Так появились и другие переосмысления — вдохновленная Полидори повесть Алексея Константиновича Толстого «Упырь» (1841), готическая новелла Джозефа Шеридана Ле Фаню «Кармилла» (1872) о хищной женщине-вамп и знаменитый «Дракула» (1897) Брэма Стокера, в котором вампир объединил в себе все страхи и пороки XIX века: он обаятелен, похотлив и несет в Англию из Восточной Европы смерть и чуму.
Именно такой образ первым закрепился в кинематографе — экспрессионистский «Носферату» (1922) немецкого режиссера Фридриха Вильгельма Мурнау, вольная адаптация романа Стокера. Ученик Зигмунда Фрейда Эрнест Джонс в статье «О ночном кошмаре» (1931) отметил, что во время пандемий множатся не только легенды о вампирах, но и ксенофобия. Выход «Носферату» в Германии сопровождался пандемией испанского гриппа, страшной инфляцией, убийством министра иностранных дел Вальтера Ратенау праворадикальными боевиками антисемитской организации «Консул», последствиями Первой мировой войны и миграцией в Берлин десятков тысяч евреев из Восточной Европы.
Кинокритик Джим Хоберман отмечает, что «Носферату» и «Дракула» стали универсальными страшилками о вредоносном Другом: кровожадный убийца приплывает на корабле, обложенном гробами, кишащими крысами, чтобы принести одну чуму и смерть. Только в Германии эти страхи накладывались еще и на антисемитизм. «Нет никаких доказательств, что Гитлер видел „Носферату“ — и все же в „Моей борьбе“ (1925) евреи неоднократно упоминаются как вампиры, кровопийцы и паразиты, „та раса, которая избегает солнечного света“. Подобные метафоры подхватили последователи, такие как нацистский идеолог Альберт Розенберг. Он неоднократно использовал квазибиологические термины, чтобы охарактеризовать евреев как вампирскую бациллу, заражающую своего немецкого хозяина. Как только началась война, тон стал еще более резким, как в нацистской брошюре 1943 года „Евреи-вампиры приносят хаос в мир“», — добавляет он.
Вампиры были сексуальными, но стали еще и человечными, когда за дело взялись женщины
В середине XX века о вампирах стали писать женщины. В 1968 году Мэрилин Росс начала серию книг о Барнабасе Коллинзе по телесериалу «Мрачные тени», а чуть позже, в 1970-х, Энни Райс издала первый роман из хроники «Интервью с вампиром».
Без эмпатичного и чувствующего рассказчика Луи де Пон дю Лака не было бы главного любимчика подростков Эдварда Каллена.
По словам писательницы и книжного блогера Анви Рид, современная вампирская литература варьируется от темного фэнтези до безопасного янг-эдалта вроде «Сумерек». «Вампиры популярны по той же причине, что и трукрайм-подкасты, документальные фильмы про маньяков и детективы про безумцев. Людям нравится узнавать чужие тайны, разгадывать мотивы и изучать не таких, как они. Вампиры все-таки убийцы — будь то кровожадные и жестокие, если смотреть на консервативную классику, или обольстительные и опасные, если смотреть на популярные романы», — говорит она.
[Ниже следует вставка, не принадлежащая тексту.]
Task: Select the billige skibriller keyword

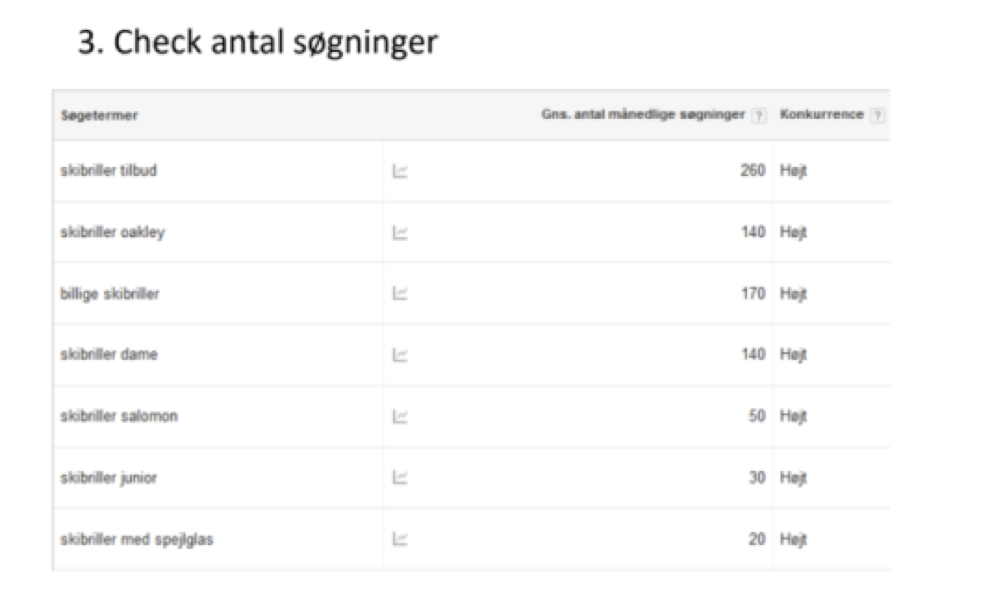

Однако спустя сто лет вампирской эволюции в поп-культуре граф Орлок в экранизации Роберта Эггерса вновь похож на разлагающийся труп, сеет чуму, хаос и ужас — как сублимация страхов современного постпандемийного мира. Однако, несмотря на то что сюжет нового «Носферату» не новый, фильм гораздо больше, чем его предшественники, выводит историю жертвы вампира на первый план. И это нашло отклик у зрителей. Так, например, поп-культурная блогерка @jstoobs считает, что «Носферату» целиком посвящен Эллен и «тому, как тихо и незаметно навязанный стыд и ненависть контролируют жизнь женщин».
Какие смыслы можно найти в новом «Носферату»
Выражение подавленных сексуальных желаний
История болезненного фатального влечения Орлока и Эллен некоторым зрителям показалась эротичной: девушки признавались, что их привлекает, насколько герой одержим своей избранницей, его властный характер и сверхъестественная природа таких чувств. Помимо этого, многие увидели в истории Эллен эмансипацию подавленной женской сексуальности в строгую викторианскую эпоху.
Вампирский миф неоднократно связывали с потаенными сексуальными фантазиями. Эрнест Джонс по следам «Носферату» Мурнау предложил психоаналитическое понимание вампира как символа «большинства сексуальных перверсий, фантазии, отсылающей к инфантильным сексуальным беспокойствам, манифестирующей наиболее извращенные формы сексуальности». По его мнению, такой образ символизирует запретные, подавленные желания, которые не находят выхода в обычной жизни человека. В 2001 году исследователь кино Ричард Дайер, изучая вампиров в популярной культуре, называл их «самыми соблазнительными монстрами в беллетристике». Дайер отметил, что присутствие вампира всегда связано с «сексуальным напряжением».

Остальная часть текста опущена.